0

For instance in this website: https://www.amazon.com/Lexani-LXUHP-207-All-Season-Radial-Tire-245/dp/B07FFH8F9V/

So I say "inspect" and I find the element that I'm interested:

<span id="productTitle" class="a-size-large product-title-word-break">        Lexani LXUHP-207 Performance Radial Tire - 245/45R18 100W       </span>

Here's the deal, I want to copy the entire thing. Not just the "Lexani LXUHP-207 Performance Radial Tire - 245/45R18 100W" text title of the product. Can someone tell me how can I do this in beatifulsoup or rvest?

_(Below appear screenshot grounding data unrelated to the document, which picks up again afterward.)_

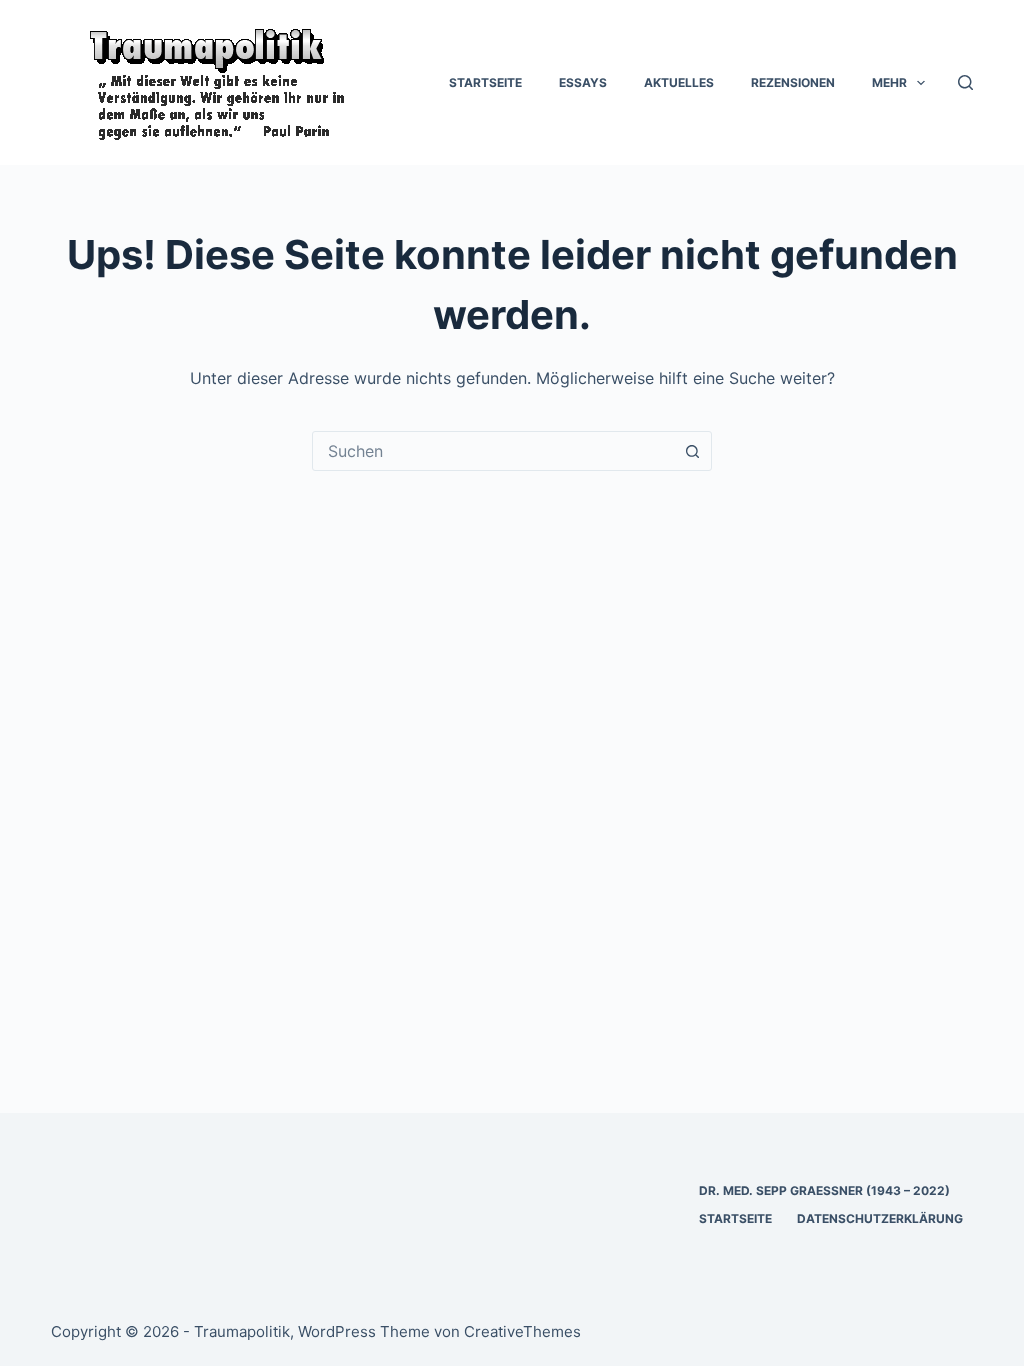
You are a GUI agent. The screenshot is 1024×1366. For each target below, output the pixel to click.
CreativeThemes (522, 1331)
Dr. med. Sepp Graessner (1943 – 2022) (824, 1190)
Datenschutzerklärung (880, 1218)
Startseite (485, 82)
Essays (583, 82)
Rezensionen (793, 82)
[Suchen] (965, 82)
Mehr (889, 82)
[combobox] (493, 451)
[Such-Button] (692, 451)
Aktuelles (679, 82)
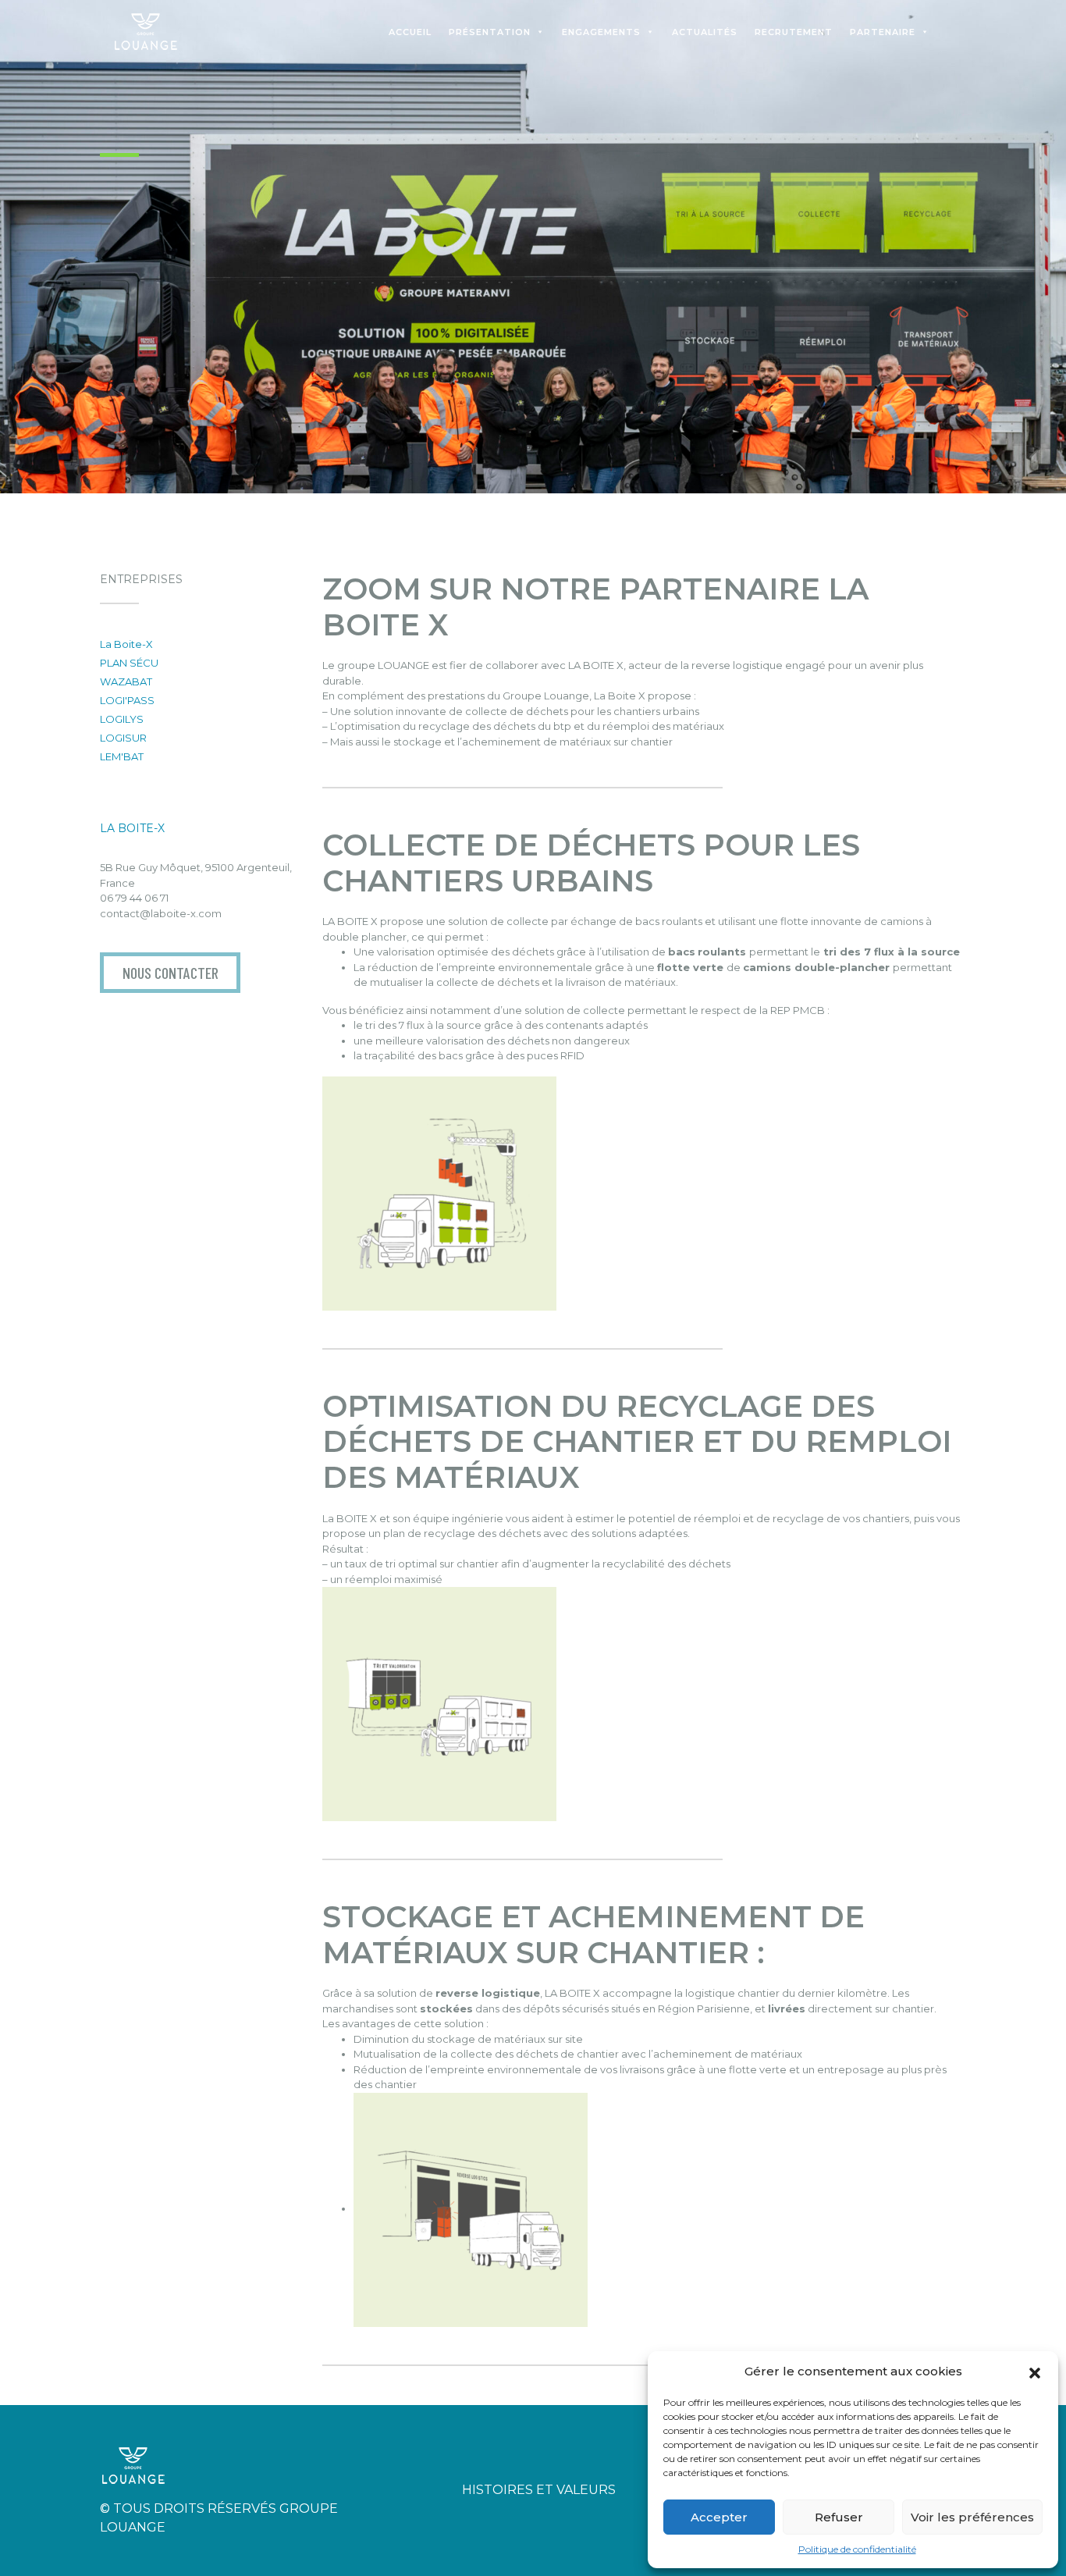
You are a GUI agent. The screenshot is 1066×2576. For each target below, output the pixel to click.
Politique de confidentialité (857, 2549)
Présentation (490, 32)
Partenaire (882, 32)
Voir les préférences (972, 2517)
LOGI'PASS (127, 700)
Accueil (410, 32)
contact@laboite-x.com (161, 913)
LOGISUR (123, 737)
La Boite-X (126, 644)
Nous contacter (171, 972)
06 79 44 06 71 (134, 897)
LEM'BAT (122, 756)
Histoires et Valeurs (539, 2489)
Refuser (839, 2517)
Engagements (601, 32)
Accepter (719, 2517)
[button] (1035, 2371)
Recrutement (794, 32)
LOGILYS (122, 719)
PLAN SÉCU (129, 662)
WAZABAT (126, 681)
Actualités (704, 32)
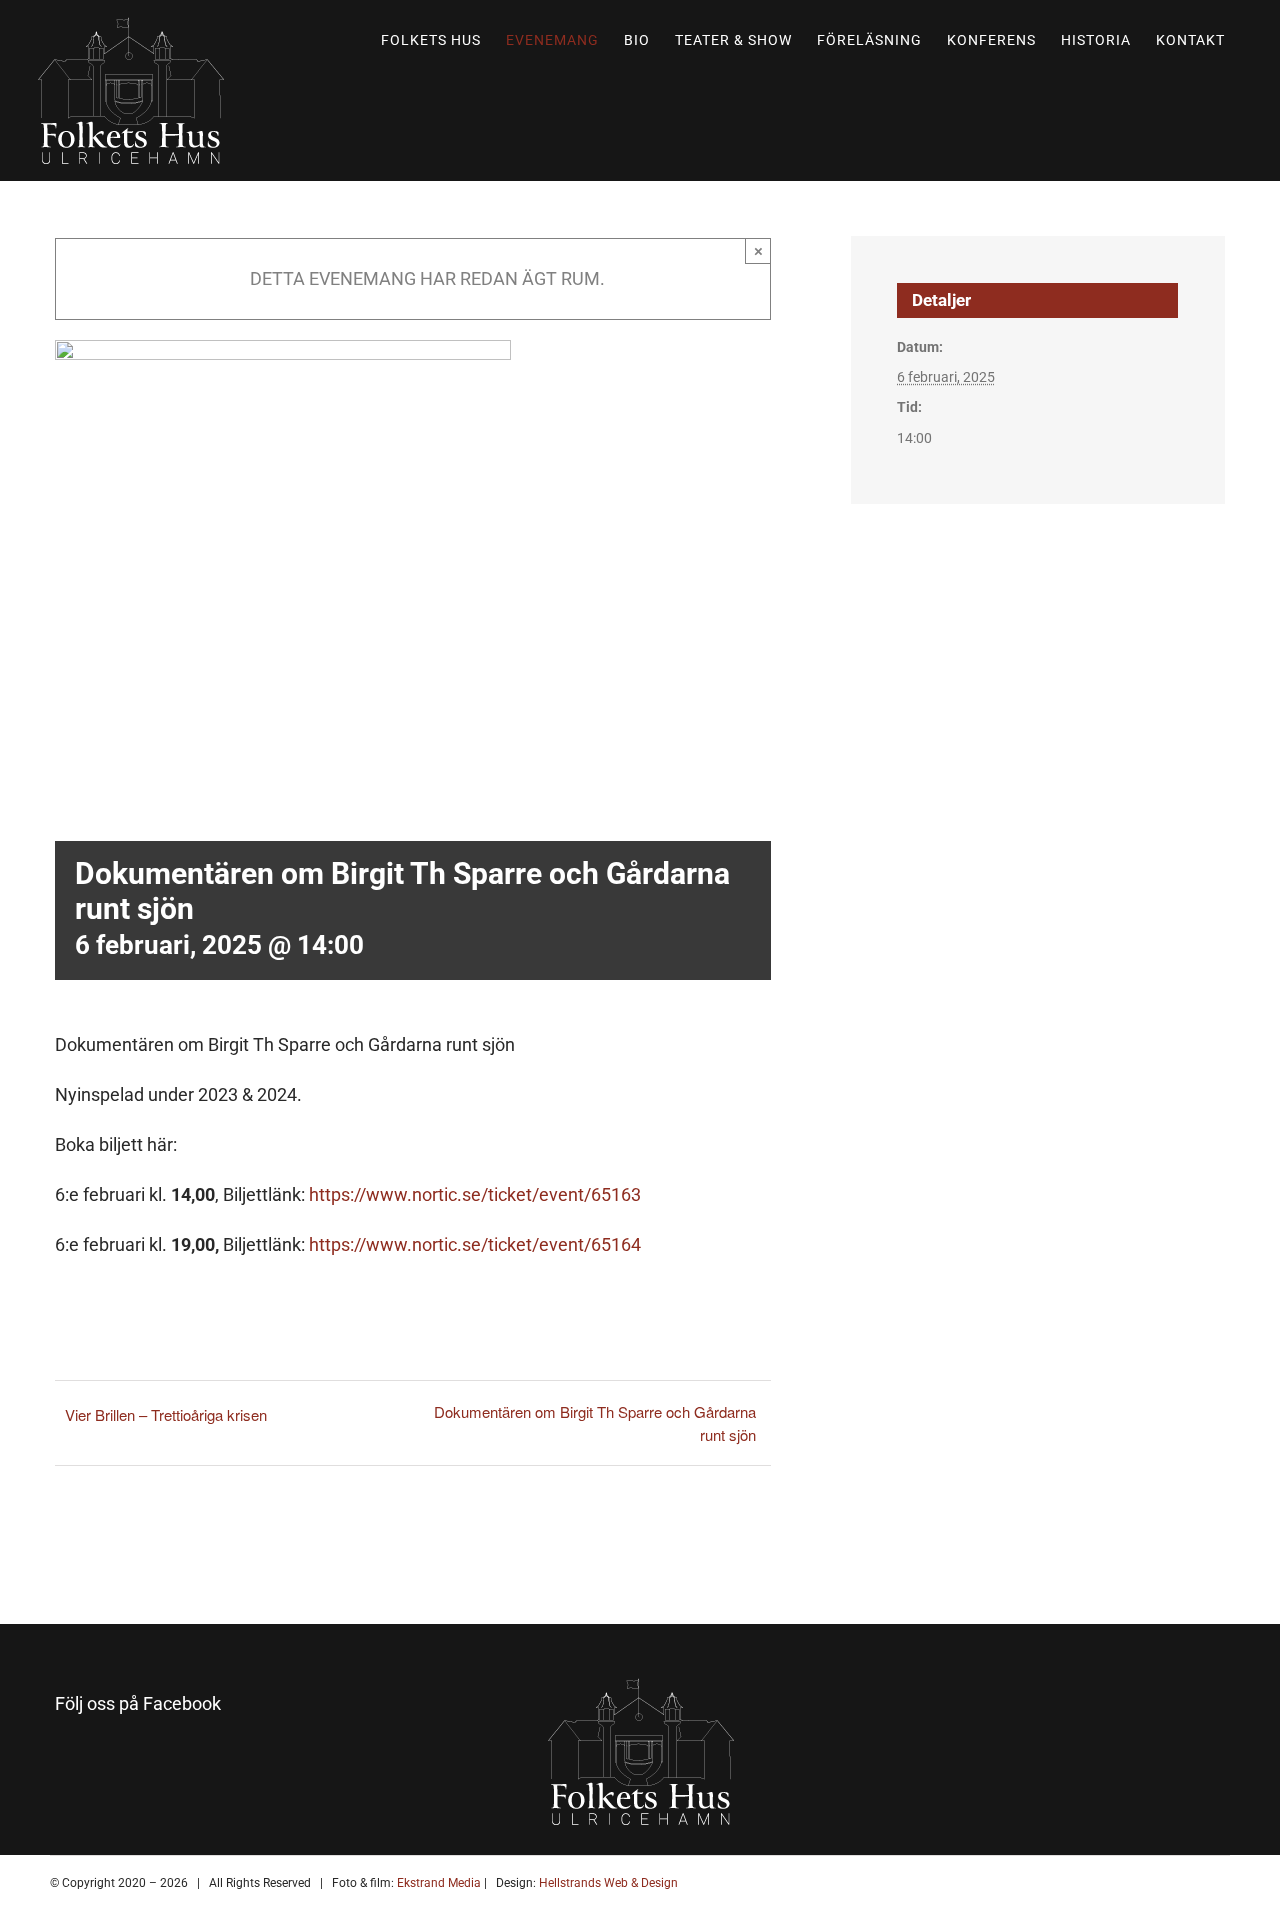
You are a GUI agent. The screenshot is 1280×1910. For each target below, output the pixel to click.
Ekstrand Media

I am learning Python and R and I tried to dig it in but couldn't get a raw result.

plntx
  • 1
  • 1
  • What have you tried? This is straightforward in both Python and R, and in fact it requires (slightly) *more* effort to obtain just the text than the entire tag, so I am confused as to what exactly the issue is. – Konrad Rudolph Nov 02 '22 at 10:04

2 Answers2

0

there will be problems with captcha on amazon, but if you beat it you can get what you want by

import requests
from bs4 import BeautifulSoup

the_entire_thing = BeautifulSoup(requests.get('https://www.amazon.com/Lexani-LXUHP-207-All-Season-Radial-Tire-245/dp/B07FFH8F9V/').text, 'lxml').find(id='productTitle')
Dmitriy Neledva
  • 867
  • 4
  • 10
0

In R you can just convert the node to a character vector:

library(rvest)
html <- minimal_html('<span id="productTitle" class="a-size-large product-title-word-break">        Lexani LXUHP-207 Performance Radial Tire - 245/45R18 100W       </span>')
html_node <- html_element(html, "#productTitle") 
as.character(html_node)
#> [1] "<span id=\"productTitle\" class=\"a-size-large product-title-word-break\">        Lexani LXUHP-207 Performance Radial Tire - 245/45R18 100W       </span>"

Created on 2022-11-02 with reprex v2.0.2

margusl
  • 7,804
  • 2
  • 16
  • 20